Take Louis Brandeis, appointed as the first Jew on the Supreme Court by President Woodrow Wilson in 1916. Brandeis had a distinguished career as a litigator and activist, but his strongly-held Zionist positions were also part of a political awakening by Jewish Americans in the early 1900s. Or look at Franklin D. Roosevelt’s appointment of Frances Perkins as secretary of Labor in 1933 or Ronald Reagan’s naming of Sandra Day O’Connor as a Supreme Court justice in 1981; both women were the first to hold those lofty positions; Perkins had distinguished herself in social reform in New York State, and O’Connor was a well-known legislator and jurist in Arizona, but both benefited from rising tides of activism on behalf of women in their respective eras.

The lesson, then, is for us to not try to fit in, or to forget our issues as Asian Americans. We need to push even further as Americans, and demand an Asian American perspective at the table when the Supreme Court meets and when the President sits down with his or her cabinet. (The chance of an Asian American being on the ticket as a president or vice president for the Republicans seems remote at this time, but with Asian Americans being seen as a “model minority,” don’t count out a Democratic ticket with Washington State Governor Gary Locke as vice president for the Democrats.)

At this time, we are being accepted as team players by Republican and Democratic party organizations, with party caucuses formed to address Asian American concerns. However, our ability to demand money to address our issues, staffing on commissions and campaigns, and access to policy-makers is hampered by our inability to push for our own even at a sub-cabinet level. Bill Lann Lee, for example, operates as an “acting” public official at a third-tier Assistant Secretary level within the Justice Department, and his lack of a full public hearing on the merits of his appointment for the last 18 months shows that the Democrats don’t care enough to face down the Republican stalling.
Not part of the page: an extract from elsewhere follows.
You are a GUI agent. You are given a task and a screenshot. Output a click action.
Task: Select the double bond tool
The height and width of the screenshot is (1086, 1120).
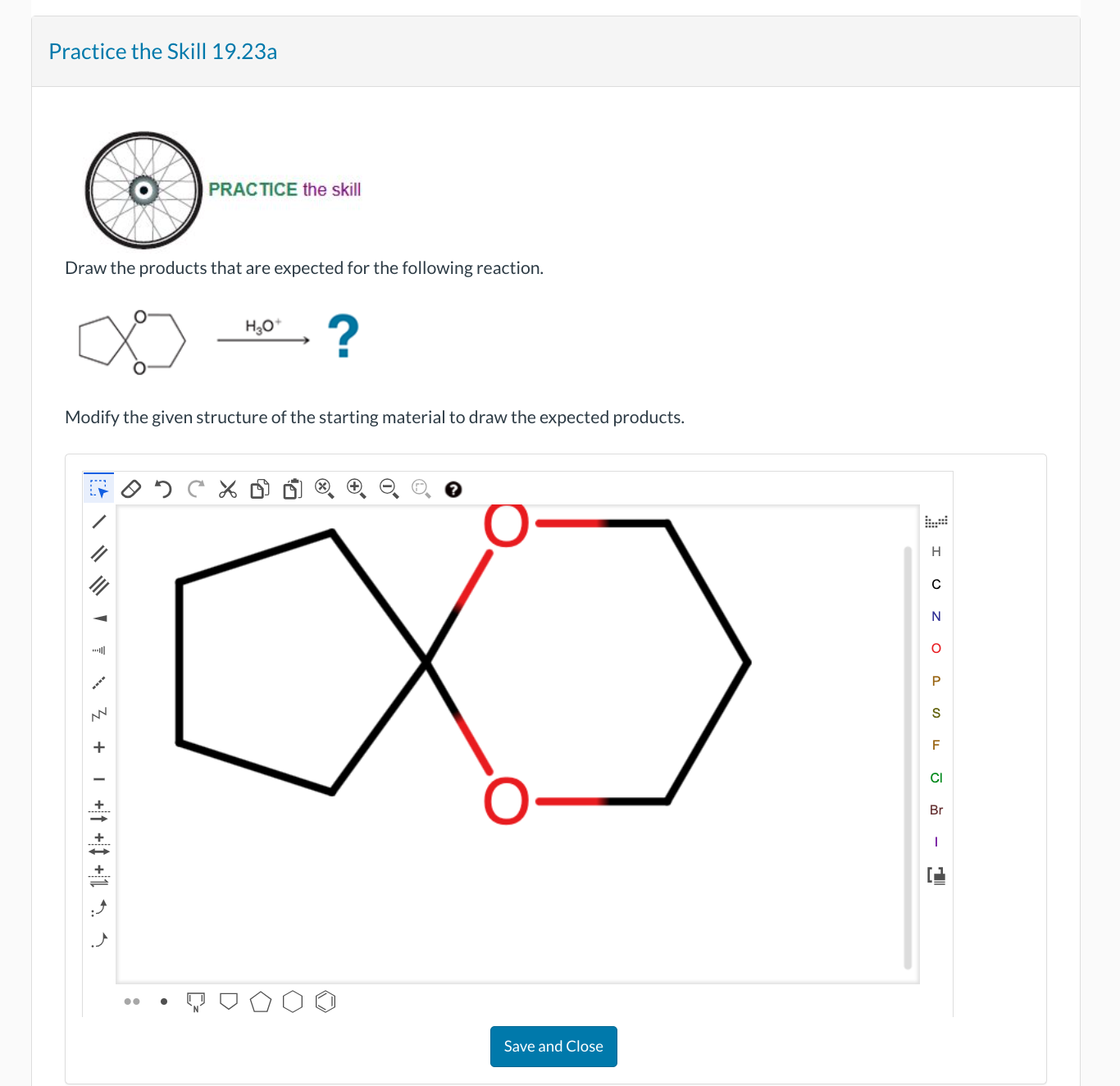click(x=98, y=553)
The Republicans, for their part, don’t see enough of a threat from the Asian American community in terms of dollars or votes to give up their hold on his appointment. A community-wide effort is underway to collect 10,000 signatures on his behalf and hold support actions on July 21 and this deserves the support of Asian Americans of all political persuasions.

Groups such as the 80-20 Initiative, headed by former Delaware Lieutenant Governor S.B. Woo, former OCA President Michael Lin, Henry Tang of the Committee of 100 and others, are already actively calling for more judicial appointments as well as a possible Cabinet-level position, and they should be supported in their visionary approach to try to have Asian Americans act as a swing vote in key states such as California.

That’s because we are not represented. While Asian Americans make up 3.5 percent of the population of this nation, of the 875 active federal judges, only seven are Asian Americans; of the 250 plus cabinet and sub-cabinet positions in President Clinton’s Administration in 1998, only two were held by Asian Americans. The situation is not better in the academic or corporate worlds. Abolitionist Frederick Douglass once said that “power concedes nothing without a demand.”

It never has and it never will. Asian Americans have got to start making demands, getting angry, using blunt power plays as well as gentle requests. No one gets ahead in Washington by trying to just fit into the background.; As we gear up for Campaign 2000, it is time our community and each individual in it made a little more noise. My hope is that we will dream big, aim high -- and then get what we can.